● Given data:
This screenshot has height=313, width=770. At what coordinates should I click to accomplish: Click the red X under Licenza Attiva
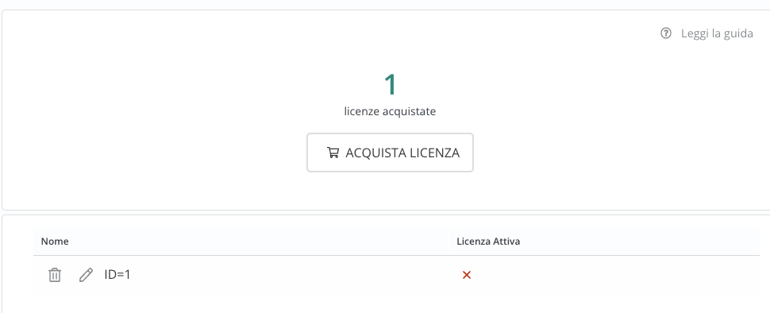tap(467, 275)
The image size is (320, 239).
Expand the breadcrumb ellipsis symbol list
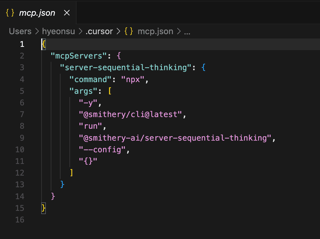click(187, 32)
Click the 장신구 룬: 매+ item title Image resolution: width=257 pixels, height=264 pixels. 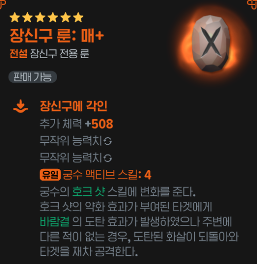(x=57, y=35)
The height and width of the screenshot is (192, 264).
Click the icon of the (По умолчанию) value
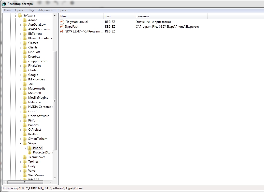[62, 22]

* * *

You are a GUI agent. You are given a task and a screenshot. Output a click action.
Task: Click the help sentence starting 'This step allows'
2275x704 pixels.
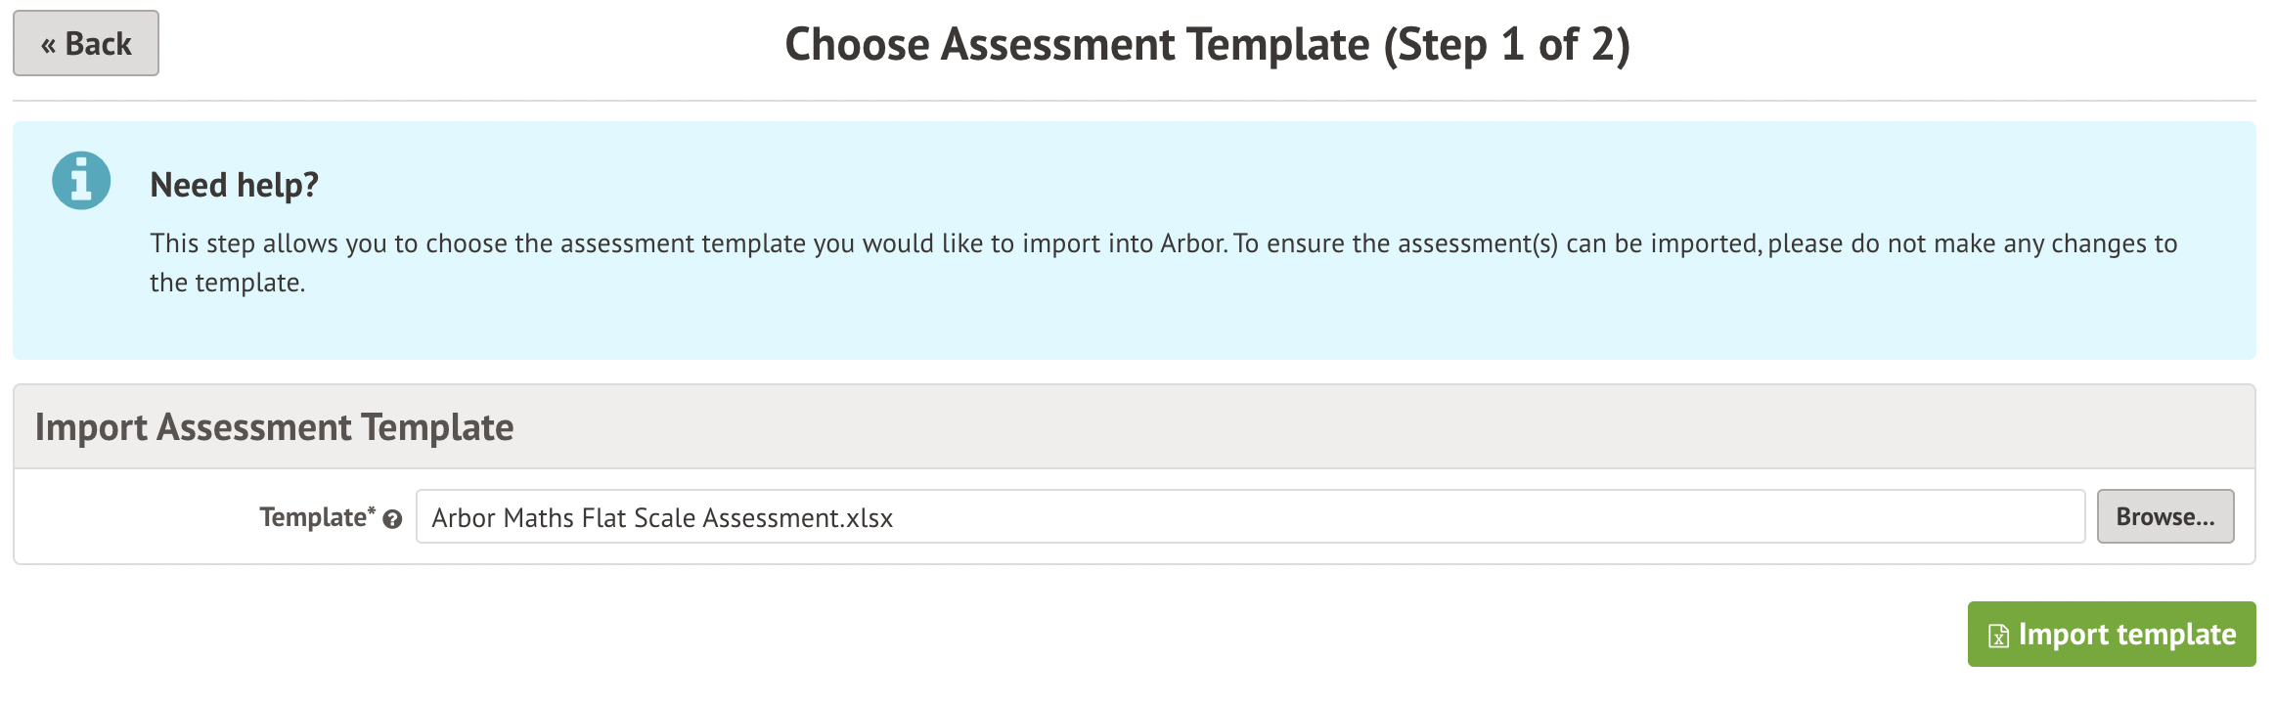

==

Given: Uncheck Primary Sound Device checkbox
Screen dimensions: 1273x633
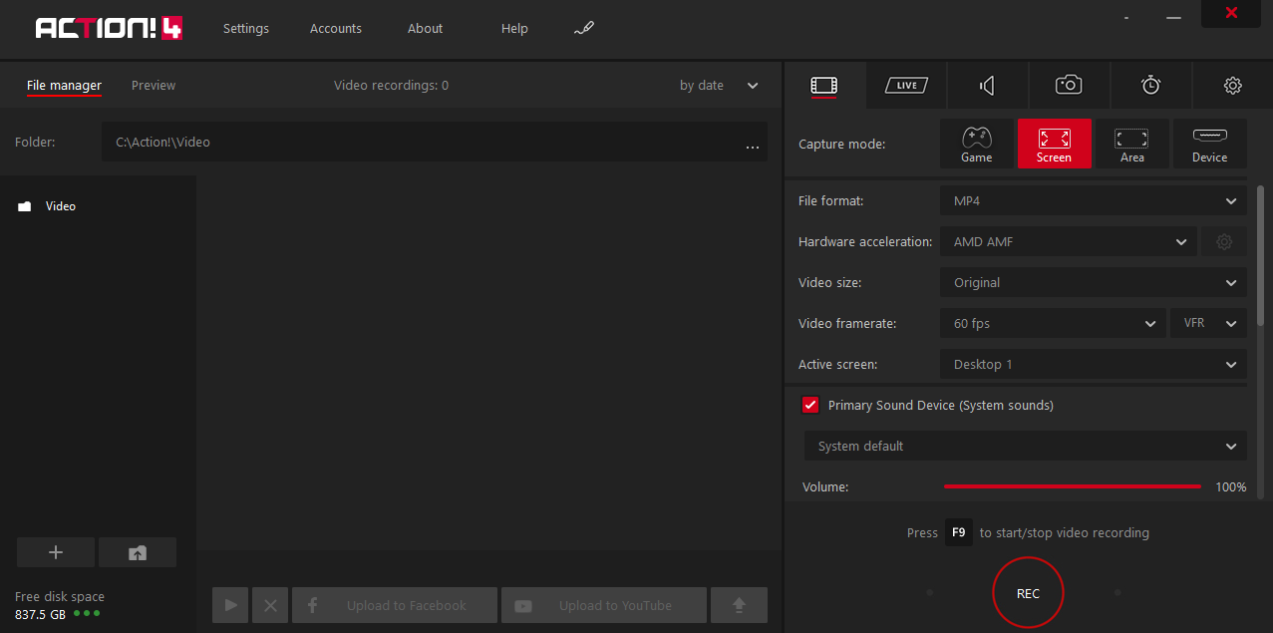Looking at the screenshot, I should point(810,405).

● Directions: With the first line being the one containing "You are a GUI" and the last line the one containing "2275x704 pixels.", transcribe exactly the lines above that fall in that range.

● Answer section:
You are a GUI agent. You are given a task and a screenshot. Output a click action.
Task: Click the help sentence starting 'This step allows'
2275x704 pixels.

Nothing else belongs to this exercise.